**WHAT THE TASK REQUIRES**
Wherever the word "agent" appears in a line of the records, copy that line.

**GIVEN RECORDS**
□ □ □

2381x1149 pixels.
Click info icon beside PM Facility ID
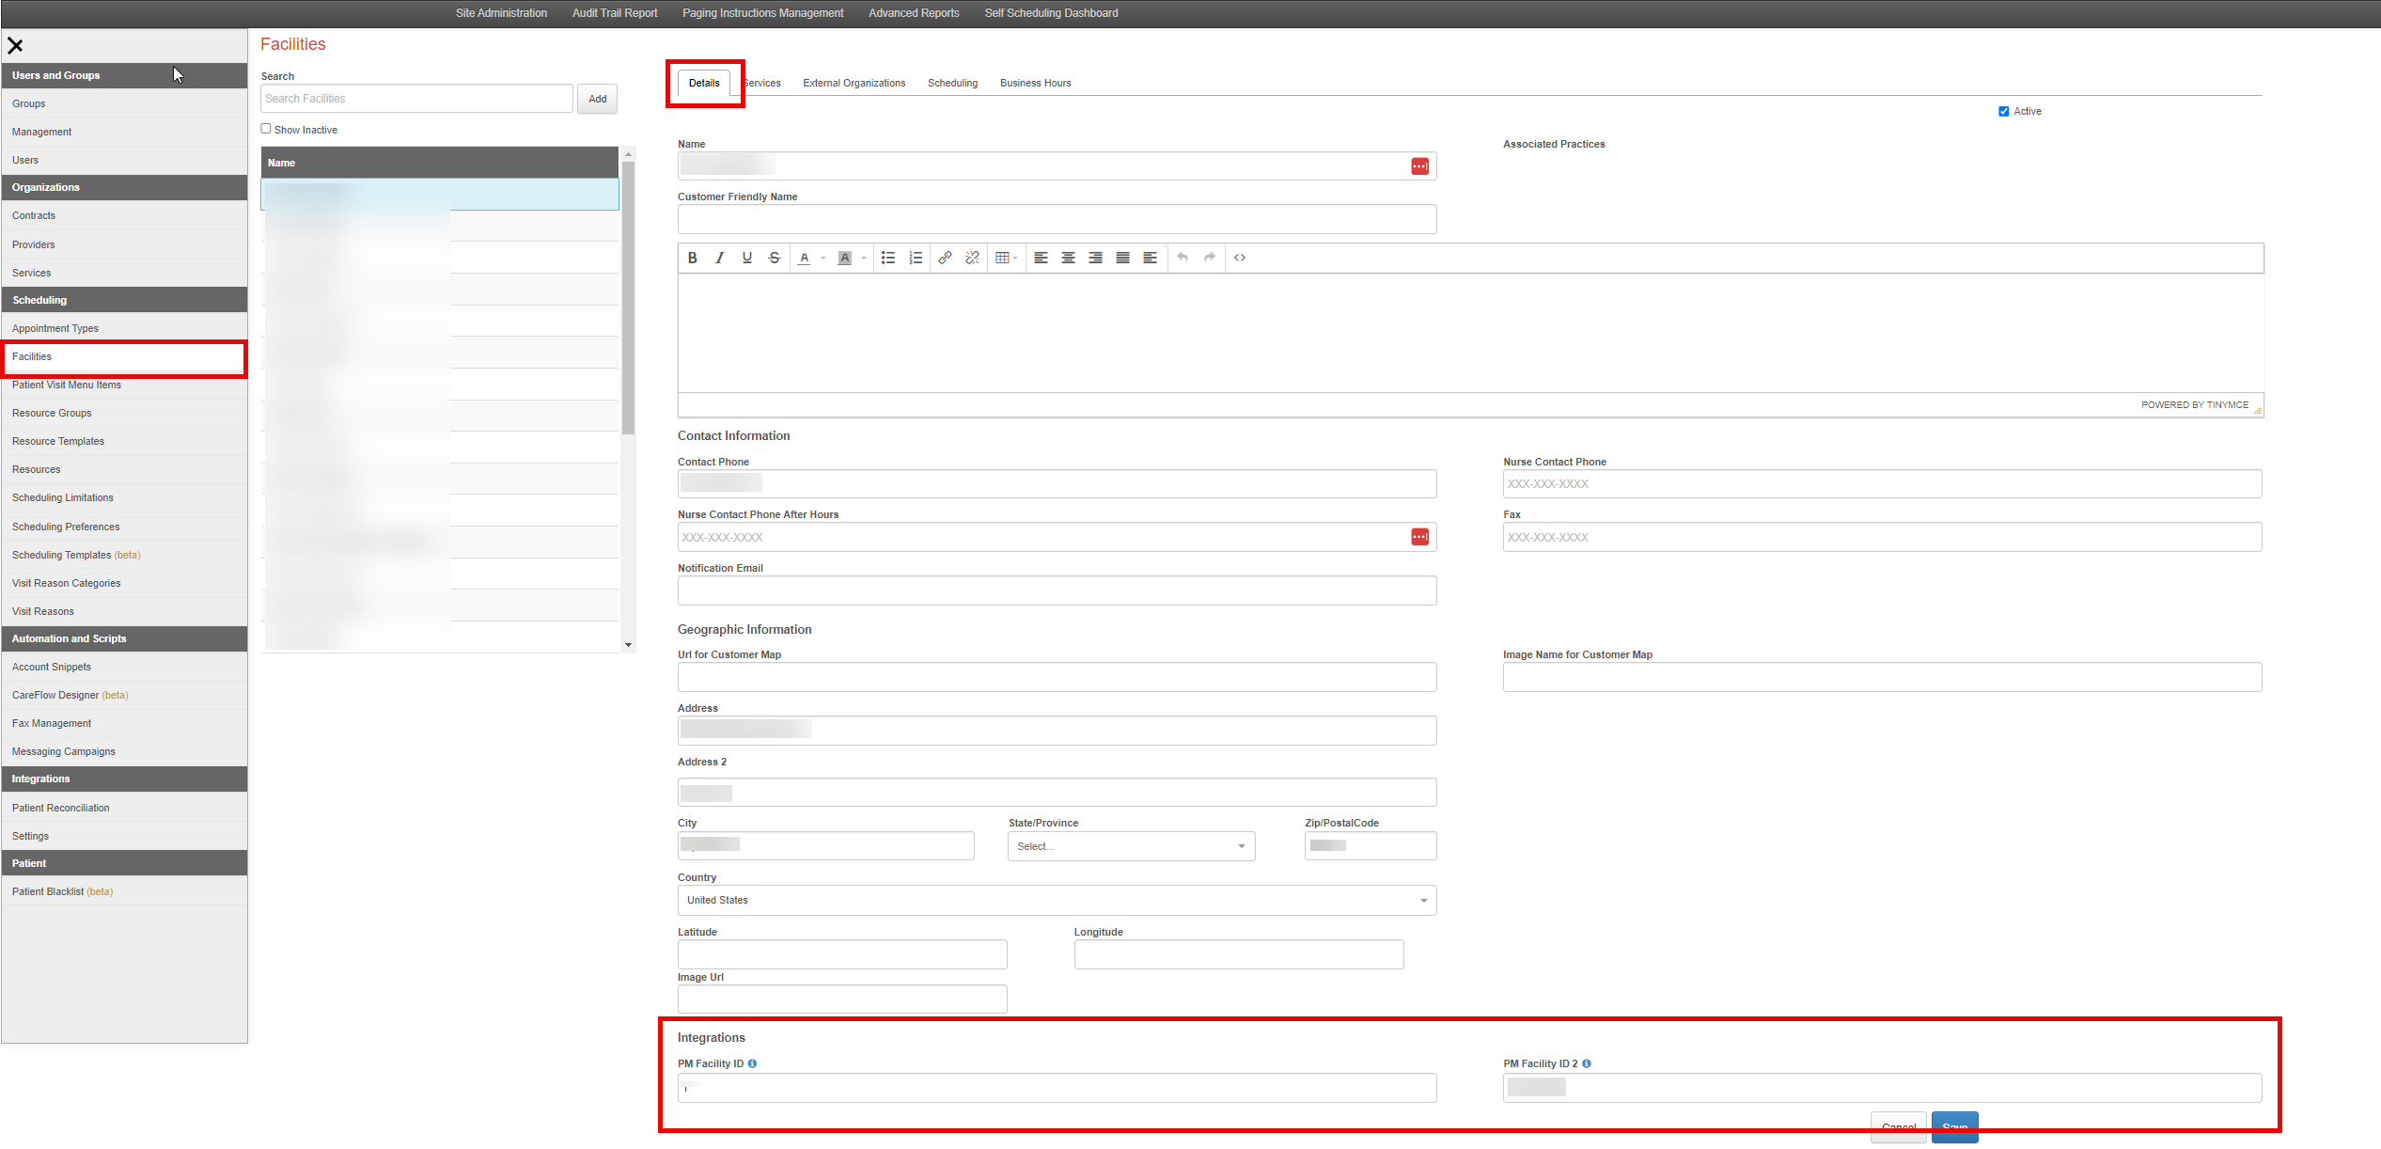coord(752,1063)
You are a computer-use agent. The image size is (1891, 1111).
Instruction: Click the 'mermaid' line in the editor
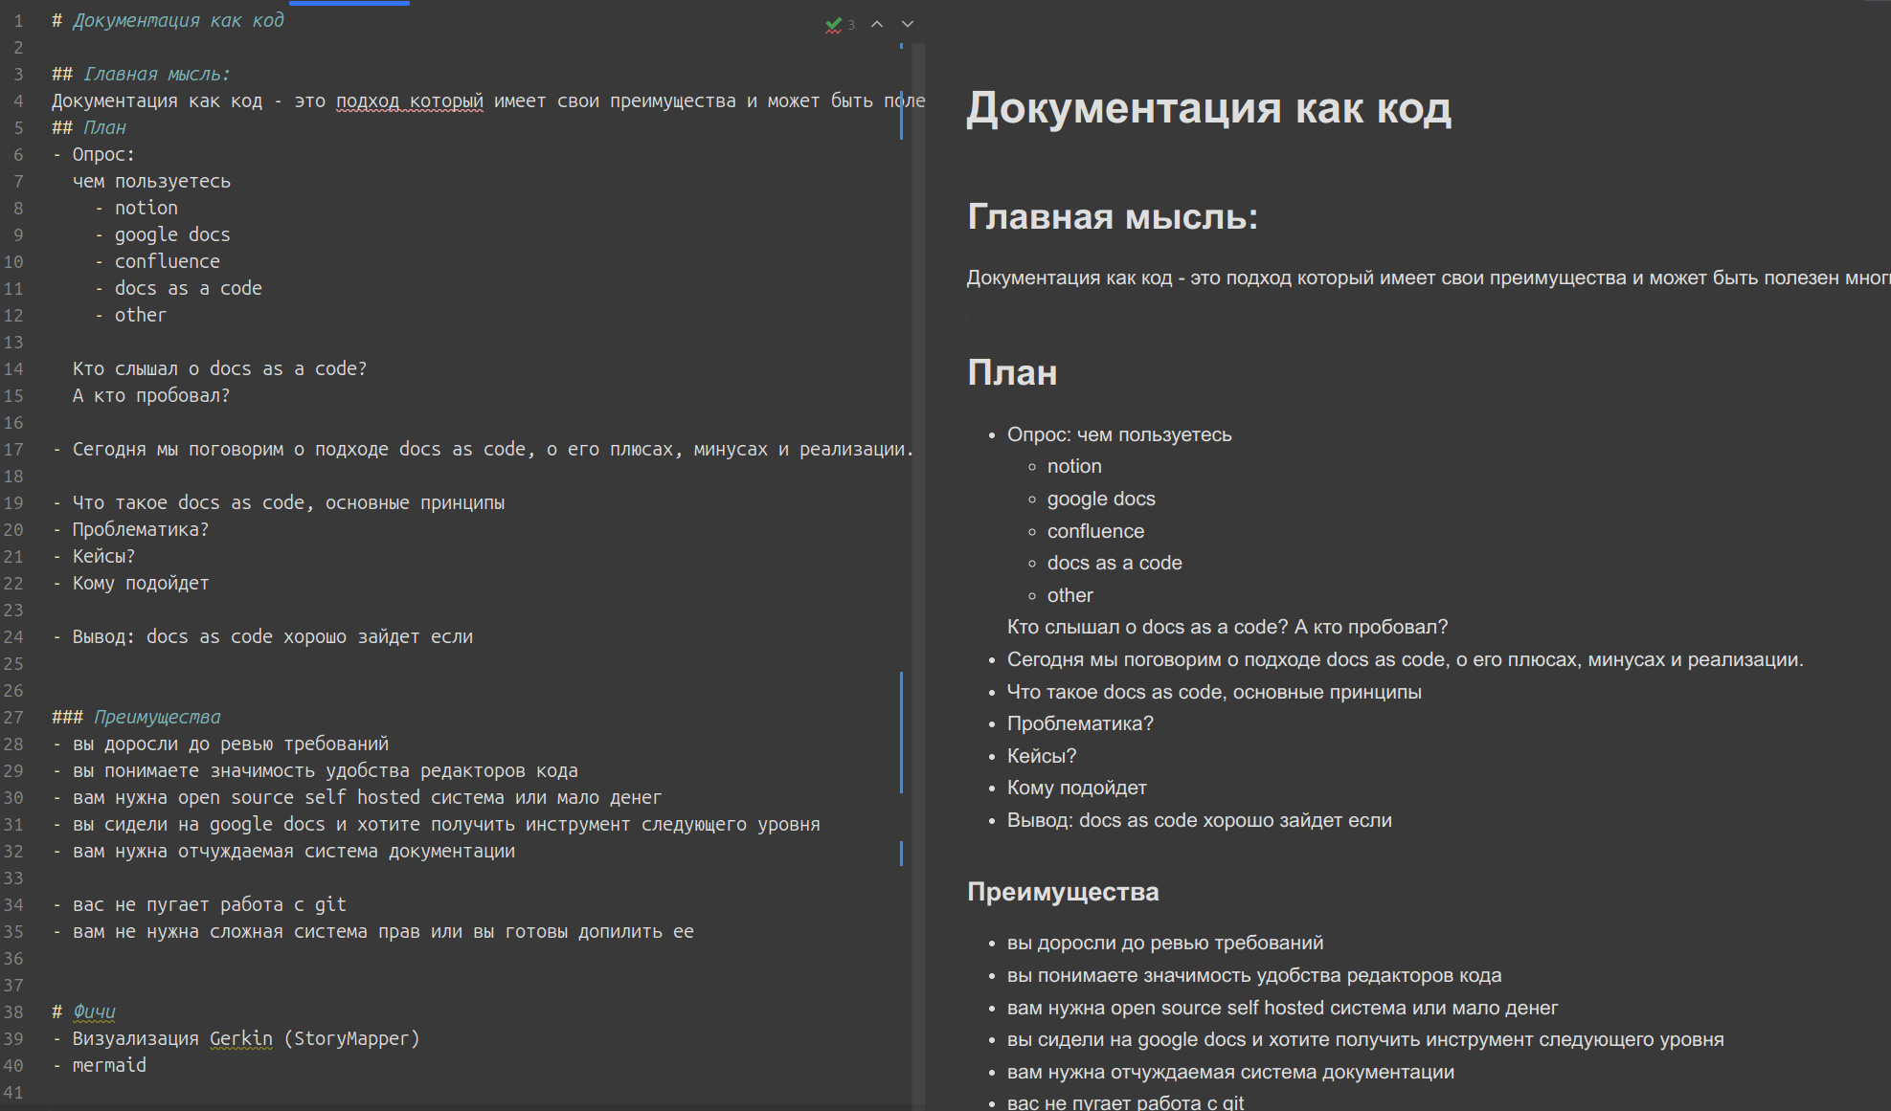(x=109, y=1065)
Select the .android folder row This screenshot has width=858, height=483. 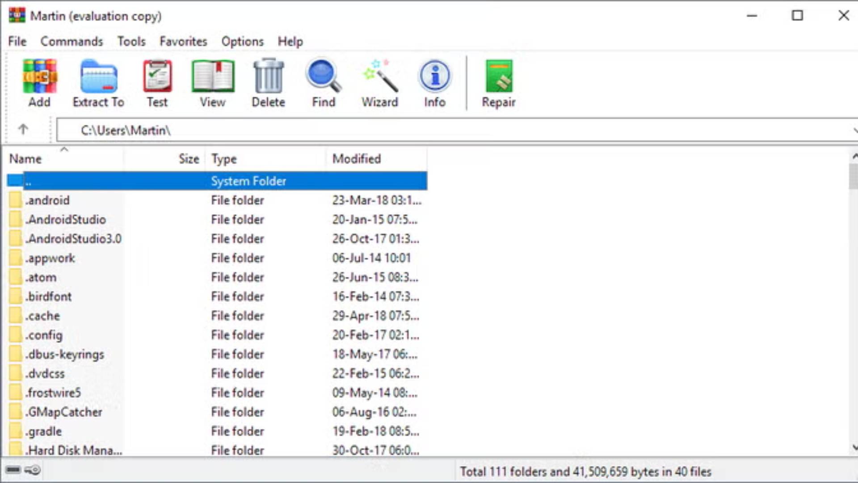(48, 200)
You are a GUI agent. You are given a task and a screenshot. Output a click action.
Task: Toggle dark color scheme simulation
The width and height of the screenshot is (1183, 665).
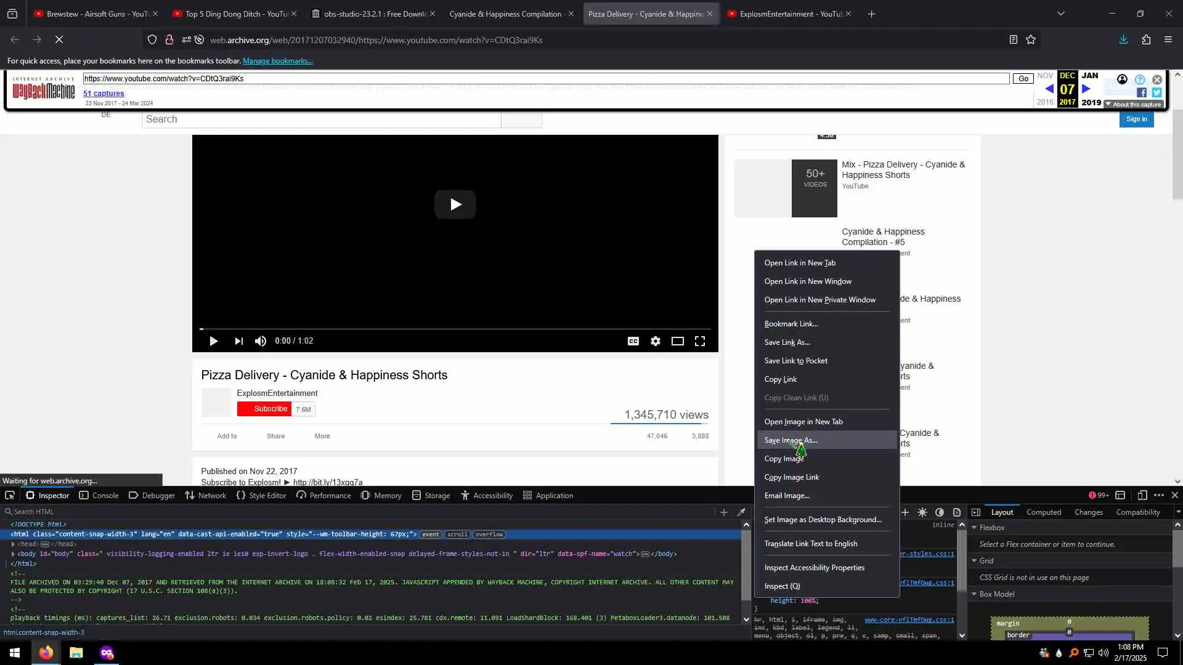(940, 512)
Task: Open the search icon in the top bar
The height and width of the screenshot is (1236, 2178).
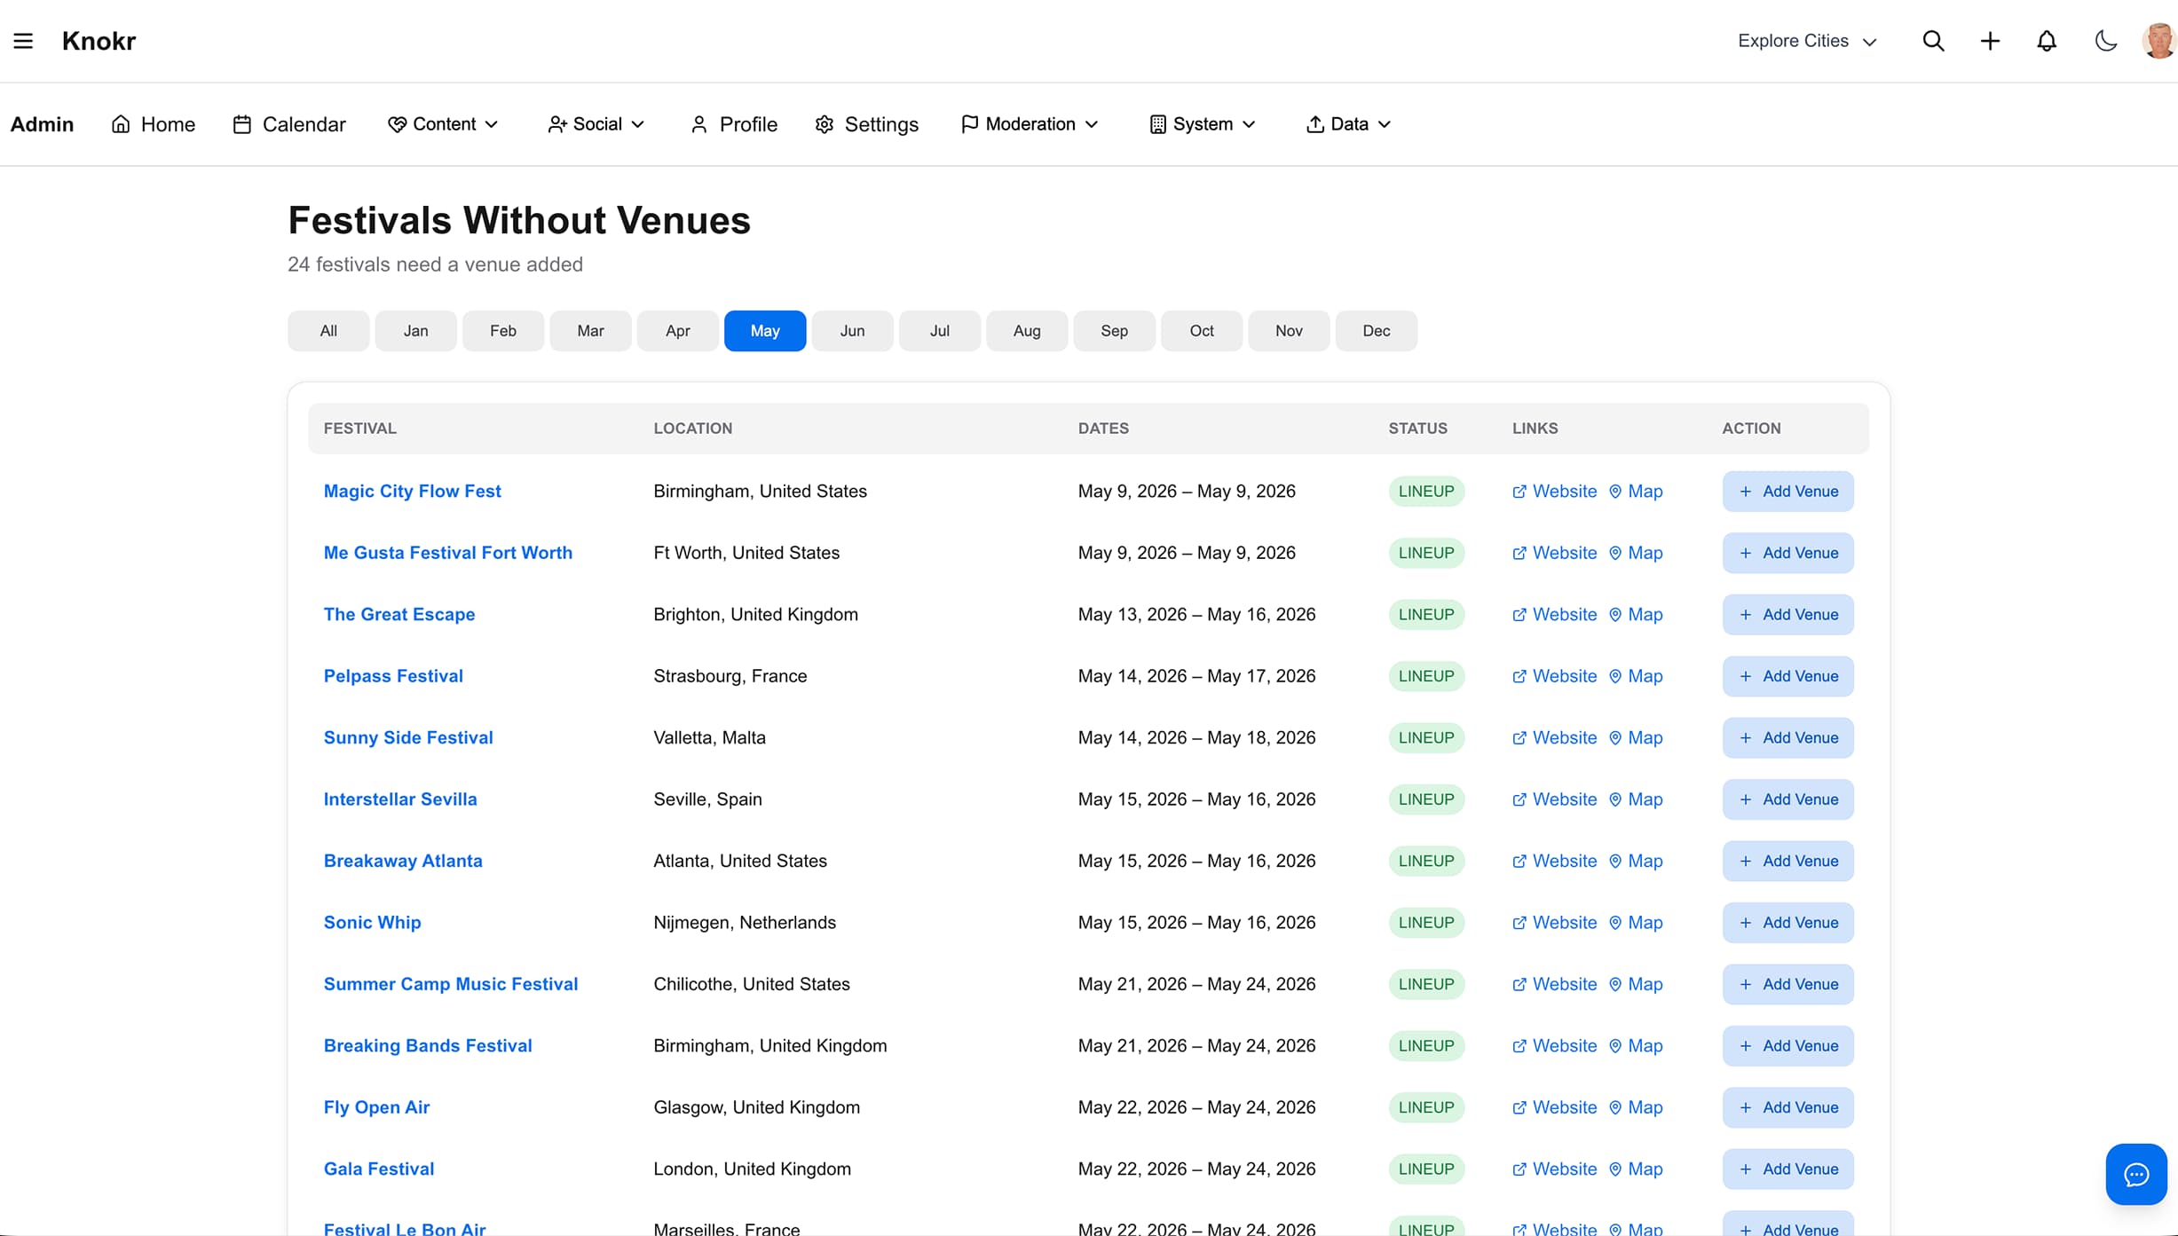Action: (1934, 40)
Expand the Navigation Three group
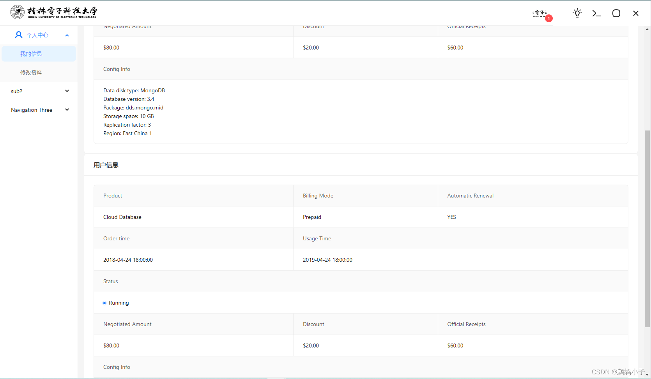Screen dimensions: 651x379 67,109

□ □ □

**WRITTEN ANSWER**
You are a computer-use agent. The image size is (1891, 1111).
You are a GUI agent. You are given a task and a screenshot. Output a click action.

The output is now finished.